Toward the end of October 2018, the Information Security Office within Western Carolina University’s Division of Information Technology sent out a simulated phishing email to all the university’s faculty and staff with email accounts in an effort to access the campus community’s vulnerability to falling for fraudulent messages of that type.

It was the first test phishing email sent out at WCU. One out of every five WCU employees failed to respond to it properly, with about 20 percent of employees either clicking on the link in the email or entering their campus computer system credentials.

Also, almost half of the faculty and staff – 48 percent – opened the email instead of just looking at it through the reading pane, which is not as bad a cyber sin as clicking on a link or opening an attachment in a suspicious email, but still a bad idea, said Joel McKenzie, chief information security officer in IT. If there is good news associated with the WCU community’s results from the test email, it is that “we are a little better than the industry average for higher education,” McKenzie said.

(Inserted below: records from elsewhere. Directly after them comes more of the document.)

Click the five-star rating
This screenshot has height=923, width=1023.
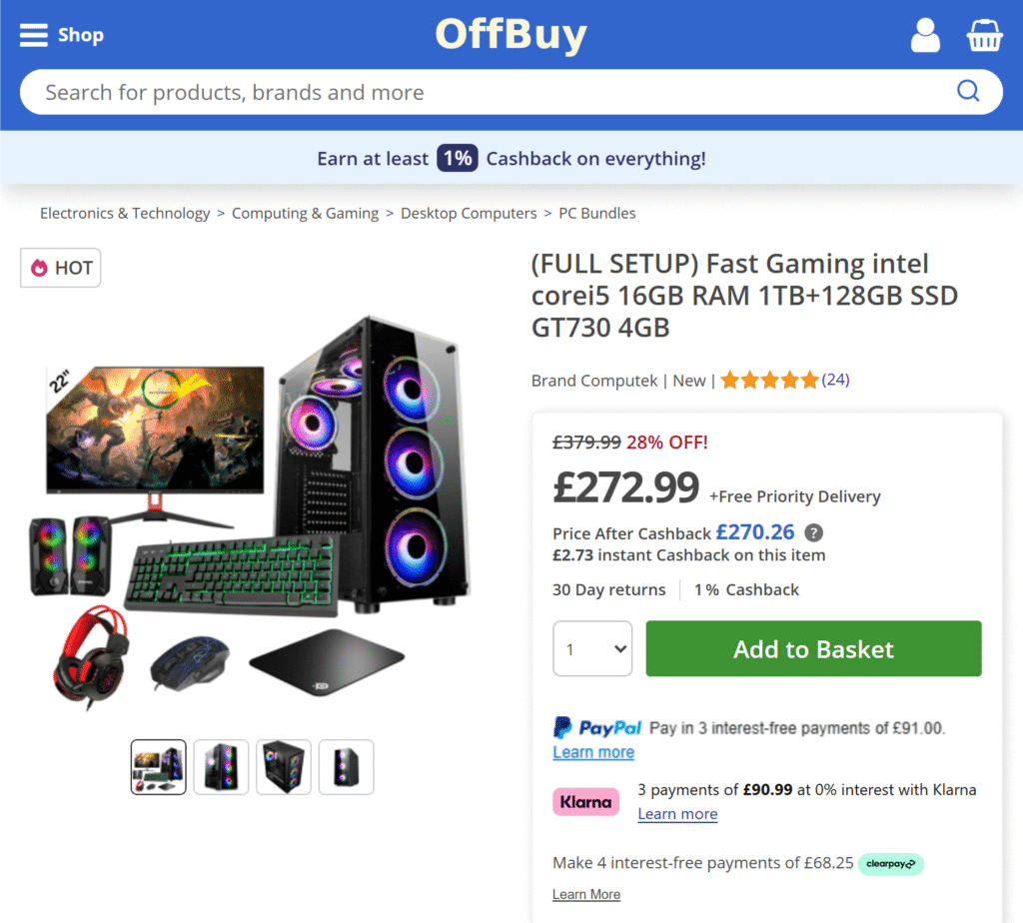point(769,380)
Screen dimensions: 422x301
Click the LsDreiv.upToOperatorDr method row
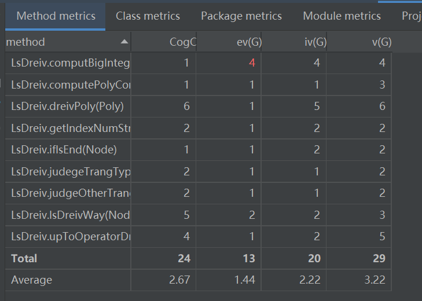[70, 237]
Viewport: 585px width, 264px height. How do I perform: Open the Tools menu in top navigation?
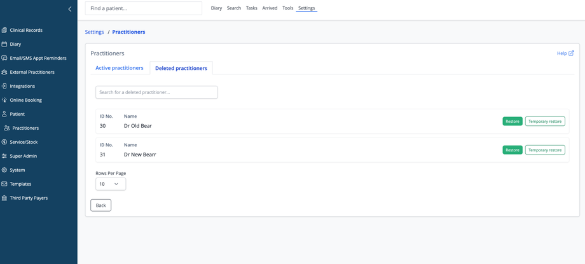287,8
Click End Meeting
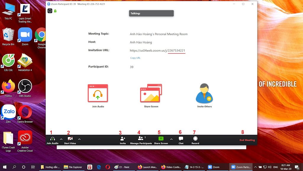 point(247,140)
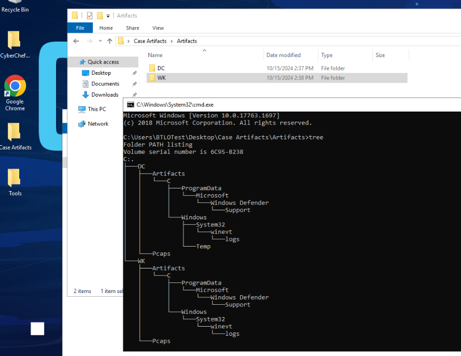Open the File ribbon tab
The image size is (461, 356).
(x=80, y=28)
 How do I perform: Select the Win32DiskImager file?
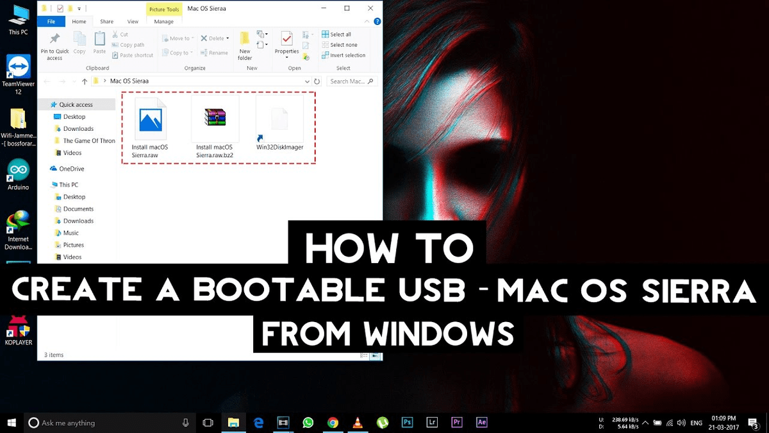280,119
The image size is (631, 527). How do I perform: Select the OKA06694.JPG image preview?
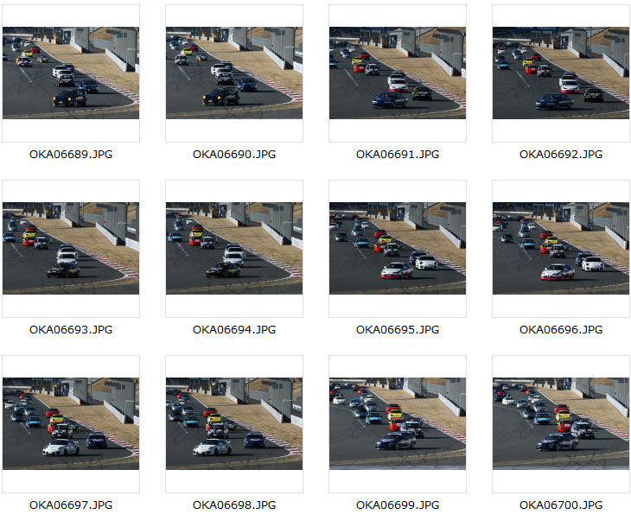click(x=234, y=248)
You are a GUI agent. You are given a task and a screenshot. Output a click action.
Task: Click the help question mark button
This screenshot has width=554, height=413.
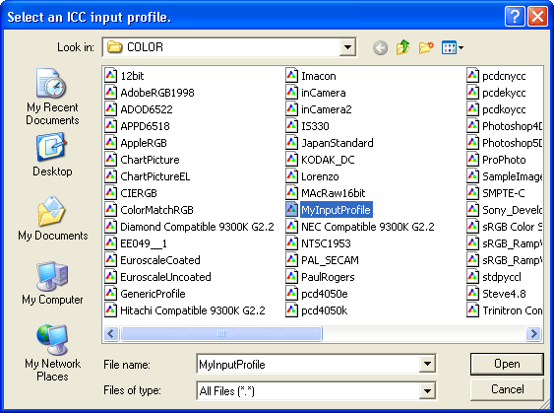515,17
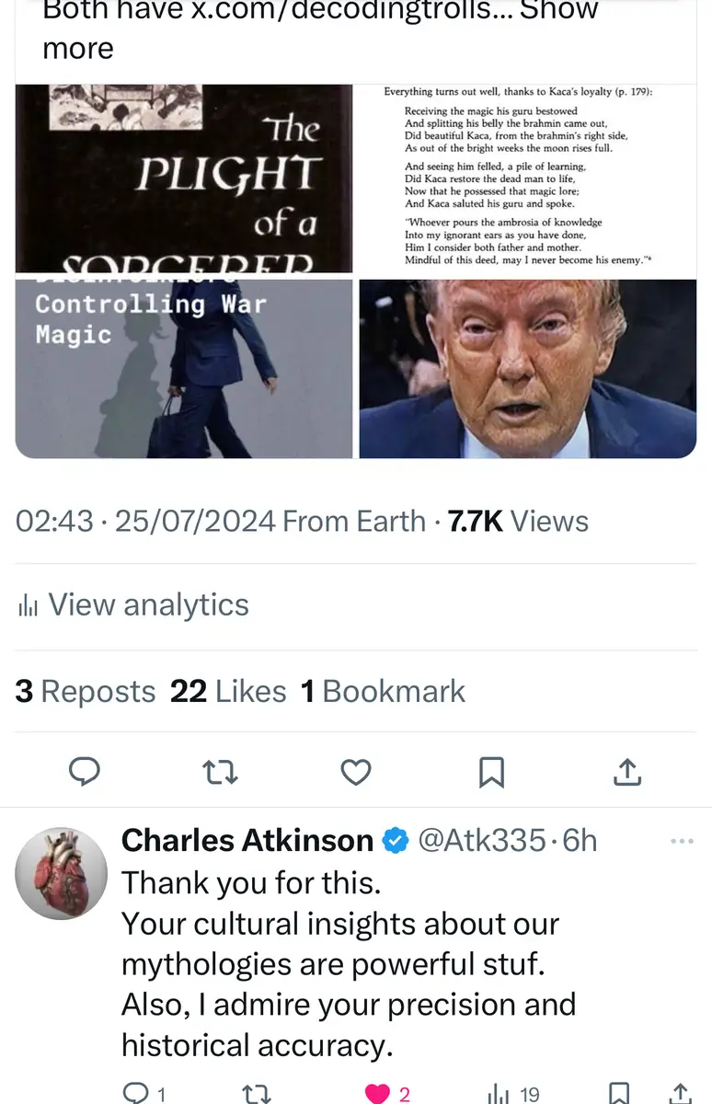This screenshot has height=1104, width=712.
Task: Open View analytics
Action: [x=133, y=605]
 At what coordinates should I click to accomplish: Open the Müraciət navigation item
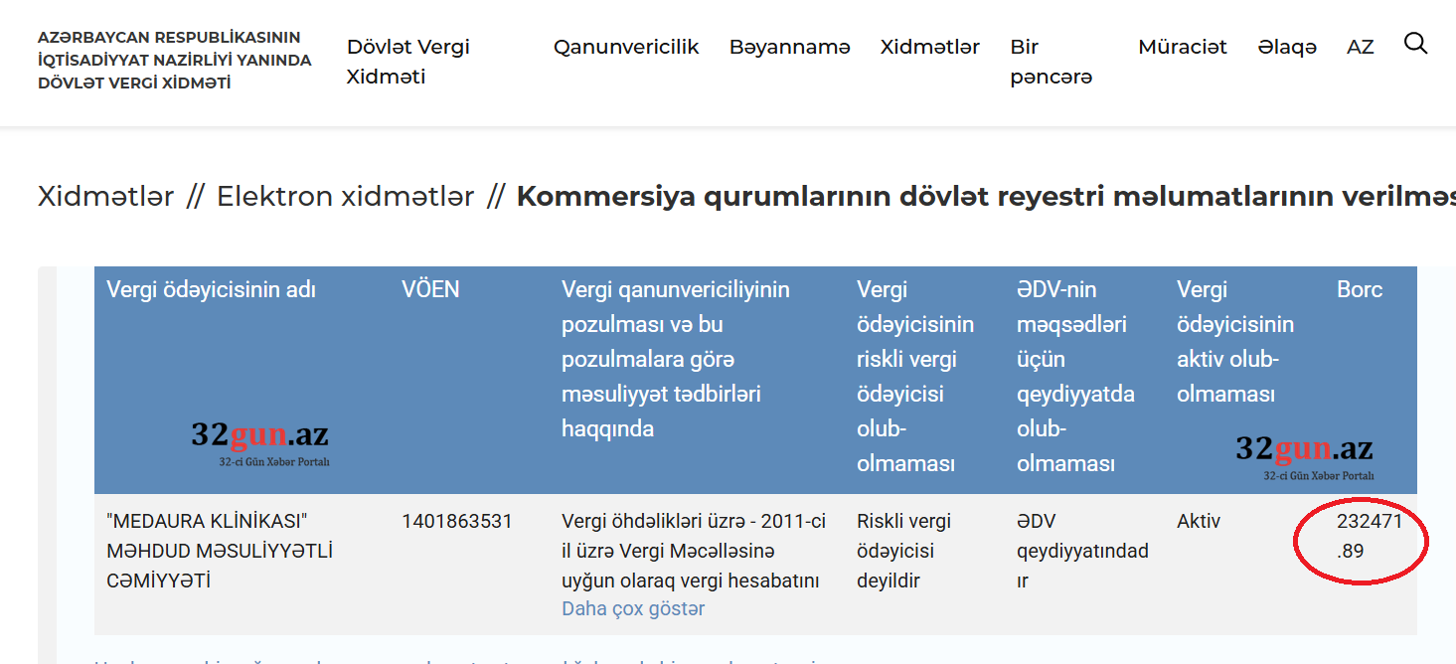coord(1182,47)
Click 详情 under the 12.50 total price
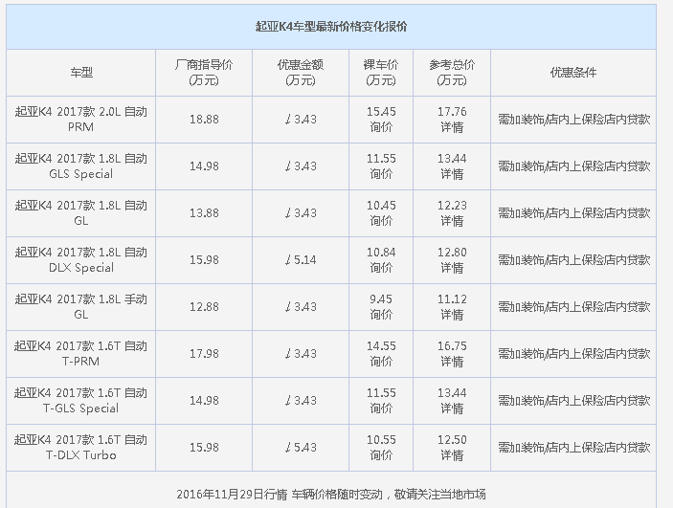The height and width of the screenshot is (508, 673). (x=451, y=455)
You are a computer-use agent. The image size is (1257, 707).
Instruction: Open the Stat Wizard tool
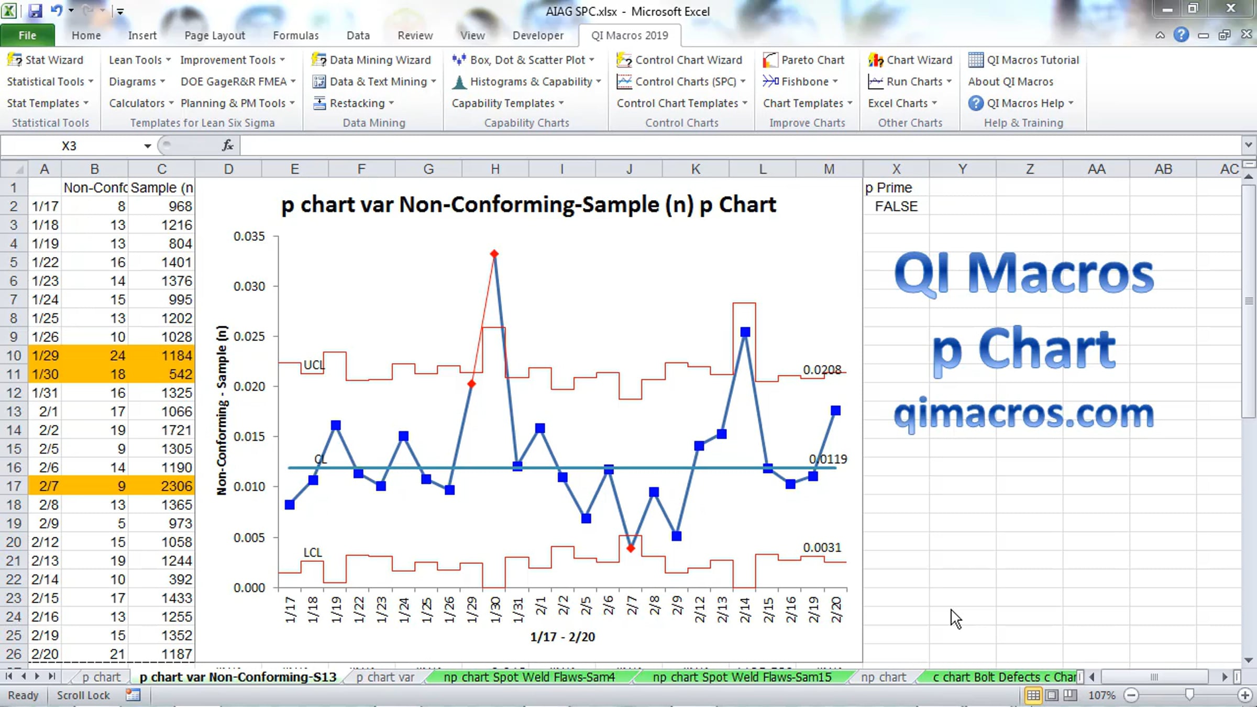45,60
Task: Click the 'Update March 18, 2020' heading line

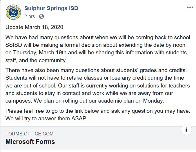Action: coord(35,27)
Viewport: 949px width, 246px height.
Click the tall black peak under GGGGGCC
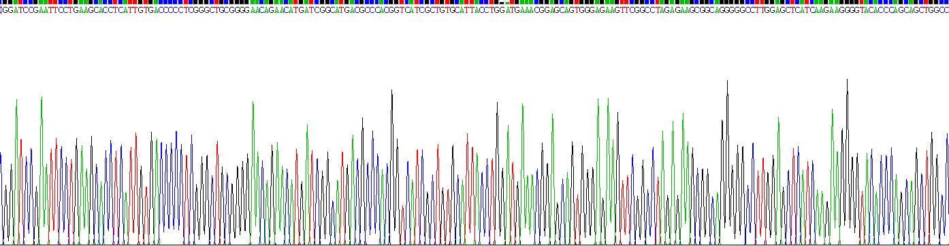point(727,162)
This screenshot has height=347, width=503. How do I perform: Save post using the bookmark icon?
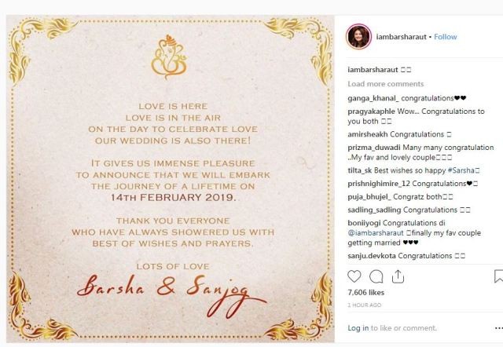click(498, 276)
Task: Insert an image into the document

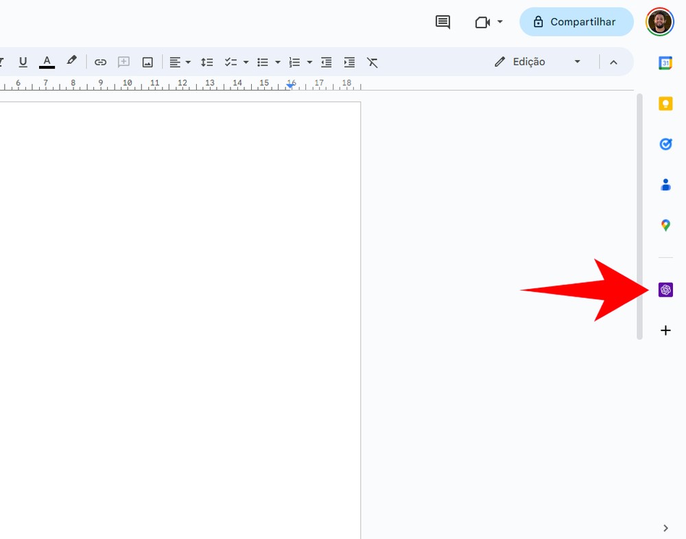Action: pos(147,62)
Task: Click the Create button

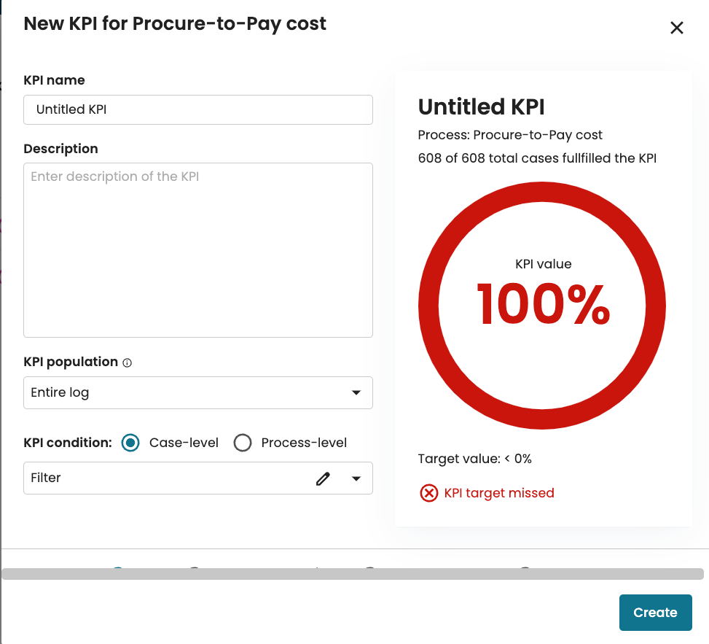Action: coord(654,613)
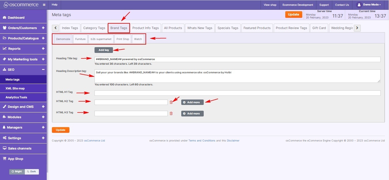Delete the HTML H2 Tag field via trash icon
This screenshot has height=180, width=389.
pyautogui.click(x=171, y=102)
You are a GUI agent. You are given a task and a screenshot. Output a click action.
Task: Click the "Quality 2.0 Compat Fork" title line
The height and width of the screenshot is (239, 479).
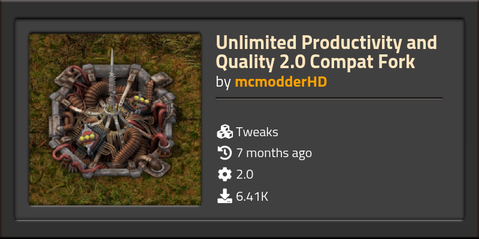point(316,62)
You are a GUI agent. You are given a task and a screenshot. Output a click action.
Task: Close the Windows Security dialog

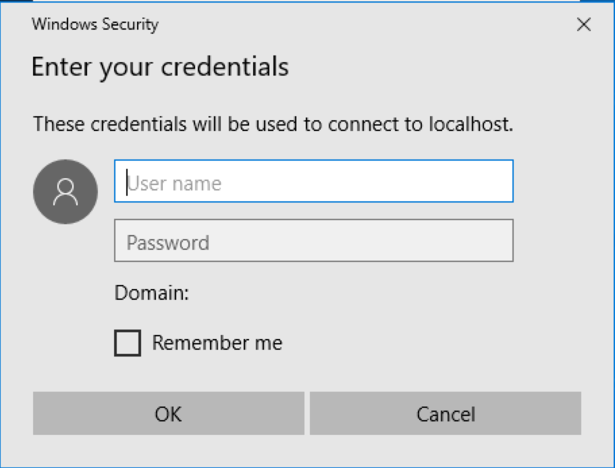[584, 25]
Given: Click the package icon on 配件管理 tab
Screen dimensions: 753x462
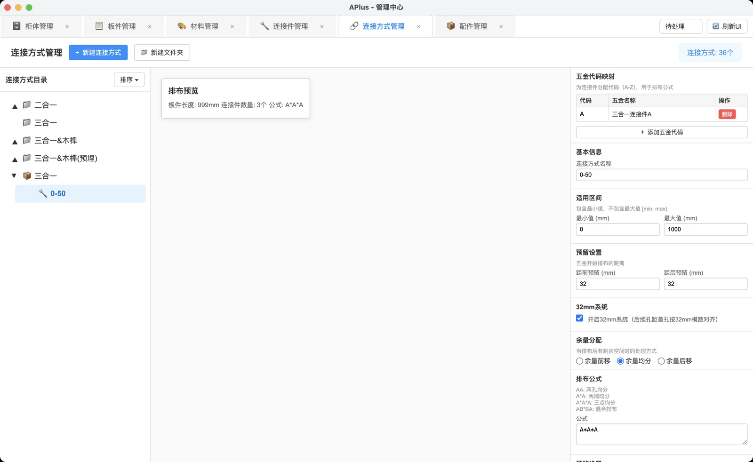Looking at the screenshot, I should tap(451, 26).
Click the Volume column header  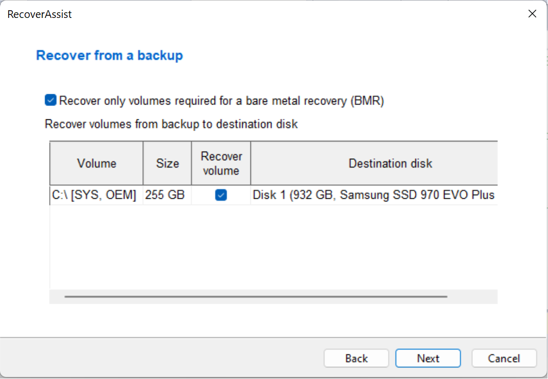click(96, 163)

With a subject line reading “Password Check Required Immediately,” the simulated phishing email included this message and several “red flags” for the cautious email user, including a link to a non-WCU site and an effort to create a sense of urgency, he said.

To All Employees, 

As part of ongoing efforts to maintain regulatory compliance we have updated our password policy and we need everyone to check their password immediately.

Please click here to do that:

Check Password (link)

Please do this right away.

Thanks!

That first test email was sent out to establish a baseline showing the campus community’s current vulnerability, McKenzie said. Coming up next is information security awareness training that is a requirement for all WCU employees with email accounts.

Announced in an email to campus from Interim Chancellor Alison Morrison-Shetlar in late February, the training includes a 25-minute security awareness module offered through the company KnowBe4. Employees are asked to complete the three assignments that address phishing and other security risks by Friday, April 5: “Security Awareness Fundamentals,” “Read Policy 52 – Responsible Use of Information Technology Resources” and “Review Data Handling Procedures.” A few days after Morrison-Shetlar’s email, an alert with information about the training was emailed to employees by KnowBe4.

More simulated phishing tests are planned by IT. “After the security training, we will hopefully have fewer failures in these tests,” McKenzie said. “The tests also will give on-the-spot feedback about what the person receiving the email should have looked for, if that person did mistakenly click on a link.”

In her email to campus, Morrison-Shetlar said cybercrime continues to increase as hackers improve their skills in coaxing computer users into clicking on fraudulent links, opening malicious email attachments or sharing work or personal credentials and identifiable information. “Data security is part of everyone’s job,” she wrote. “Becoming more knowledgeable through comprehensive security awareness training allows all of us to help defend both our university and our own personal identity against cybercrime.”

McKenzie said the number of phishing attacks directed at the WCU email system is constantly increasing, but since the summer of 2018, IT has installed a tool to prevent a vast majority of those emails from ever landing in inboxes. But, some of the phishing attempts still slip through that protective barrier, he said.

IT keeps track of the number of phishing “campaigns” that occur at WCU – those that involve many people receiving the same email message – and the number of tickets processed by the IT Help Desk that are phishing-related, McKenzie said. “In the spring of 2018, we saw more than 100 different campaigns, but since we implemented the anti-phishing tool, we have seen around 10,” he said. “And, the number of Help Desk tickets is about 5 percent of what it was in spring of 2018.”

The Information Security Office in IT has seen the tool block more than 3,800 phishing attempts and 350 attempts to deliver malware to campus users just in the last month, McKenzie said.

The common theme for phishing emails is that scammers on the other end are seeking sensitive information such as passwords, credit card numbers or Social Security numbers. “The variety and sophistication are amazing,” McKenzie said. “They disguise the email as being from a legitimate organization, even from WCU, and use social engineering techniques to lure you into taking the bait.”